RSS By: Robin Schmahl, Dairy Today

Robin Schmahl is a commodity broker and owner of AgDairy LLC, a full-service commodity brokerage firm located in Elkhart Lake, Wis. He provides dairy market insight.

Price Recovery Sure But Slow

Dec 21, 2009

By Robin Schmahl

A very difficult year is drawing to a close. Milk prices have been below the cost of production all year for most farmers, with only year-end prices moving nearer breakeven for dairy farms. Yes, it is always sad to see another year moving to the past, but the anticipation is for a better year ahead.

National unemployment rates still remain high, and it does not appear this will change anytime soon. Unemployment effects will continue to trickle down through all areas of the economy as consumer buying power and disposable income is significantly lower.

How this will translate into dairy product demand is yet to be seen. Both domestic and international demand was lower this year had a great impact on prices. Butter exports for the first 10 months of the year totaled 40.8 million pounds, a decrease of 78.0% according to the Foreign Agricultural Service. Exports of cheese and curds covering the same period of time fell by 59.8 million pounds or 23.9%. Nonfat dry milk exports for first ten months posted a 40.0% decline.

The good news is that export interest in beginning to increase. Interest has developed for butter, causing some butter manufacturers to churn 82% butter and build inventory for potential exports. October nonfat dry milk exports in October were 48.0% higher than September and 18.8% higher than the same month last year. International prices are strong lending support to domestic prices.

USDA estimates the national dairy herd will decrease 2.5% in 2010 to average just below 9.0 million head. However, estimated milk production per cow in expected to increase 1.84% above 2009 with an average production of 20,950 pounds. Class III price is forecast to average $15.15-$15.95/cwt. Class IV price is forecast to average $14.60-$15.50/cwt. while the all-milk price should average $16.35-$17.15 cwt., according the recent “Livestock, Dairy, and Poultry” report.

□ □ □ □

§ **Written task 1**
From the dairy market column, list every milk price that gets a forecast average, along with its forecast range.
§ **Written task 2**
Copy the stretch of the dairy market column from "Robin Schmahl is" through "dairy market insight.", word for word.

§ **Available data**
□ □ □ □

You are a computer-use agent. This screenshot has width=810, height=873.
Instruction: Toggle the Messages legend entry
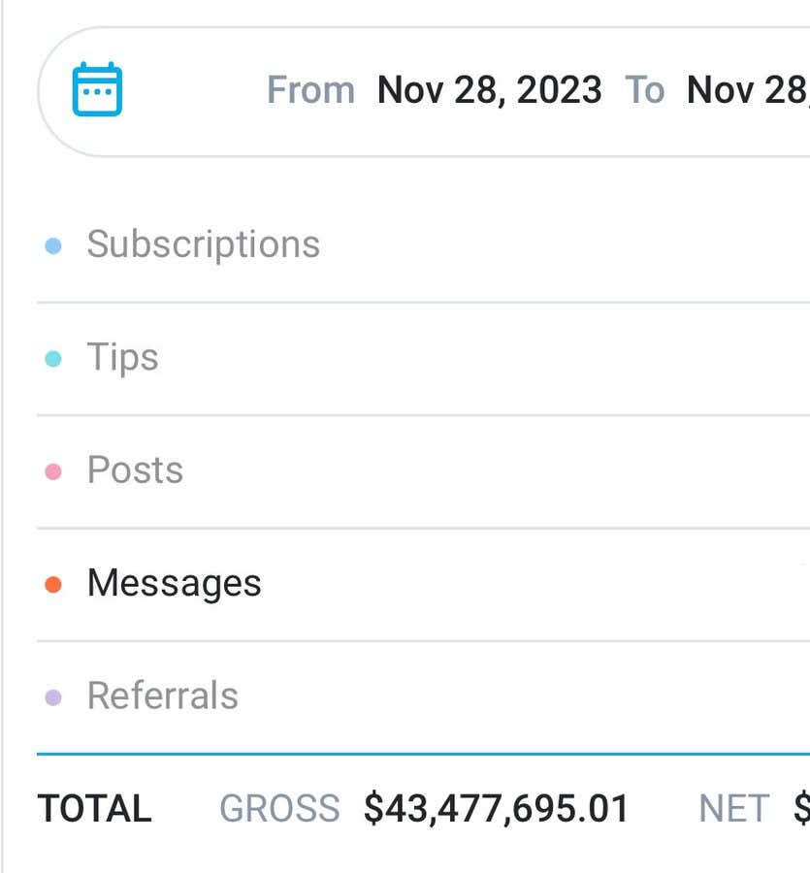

□ □ □ □

§ **Right answer 1**
Class III price: $15.15-$15.95/cwt.
Class IV price: $14.60-$15.50/cwt.
All-milk price: $16.35-$17.15 cwt.

§ **Right answer 2**
Robin Schmahl is a commodity broker and owner of AgDairy LLC, a full-service commodity brokerage firm located in Elkhart Lake, Wis. He provides dairy market insight.